Managing update by query tasks

When you run an update by query operation asynchronously by setting wait_for_completion=false, OpenSearch returns a task ID that you can use to monitor, modify, or cancel the operation.

Retrieving the status of an update by query operation

To retrieve the status of an update by query operation, use the Tasks API:

GET _tasks?detailed=true&actions=*/update/byquery

The response includes the status of all running update by query operations. To retrieve the status of a specific task, use the task ID:

GET _tasks/<task_id>

The response contains detailed information about the operation’s progress:

{
  "nodes": {
    "node_id": {
      "tasks": {
        "task_id": {
          "status": {
            "total": 1000,
            "updated": 450,
            "created": 0,
            "deleted": 0,
            "batches": 5,
            "version_conflicts": 0,
            "noops": 0,
            "retries": 0,
            "throttled_millis": 0
          }
        }
      }
    }
  }
}

The total field represents the total number of operations that the update by query operation expects to perform. You can estimate progress by adding the updated, deleted, and noops fields and comparing the sum to the total field. The operation is complete when their sum equals the total field.

Changing throttling for a running operation

To change the throttling of a running update by query operation, use the Rethrottle API with the task ID:

POST _update_by_query/<task_id>/_rethrottle?requests_per_second=100

Set requests_per_second to any positive decimal value or -1 to disable throttling. Rethrottling that speeds up the operation takes effect immediately. Rethrottling that slows down the operation takes effect after completing the current batch to prevent scroll timeouts.

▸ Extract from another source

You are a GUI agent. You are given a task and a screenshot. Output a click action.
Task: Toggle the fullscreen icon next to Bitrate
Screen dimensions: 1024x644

Canceling an update by query operation

To cancel a running update by query operation, use the task cancel API:

POST _tasks/<task_id>/_cancel

Cancellation should happen quickly but might take a few seconds. The Tasks API continues to list the update by query task until it checks that it has been canceled and terminates itself. When you cancel an update by query operation with slices, OpenSearch cancels each sub-request.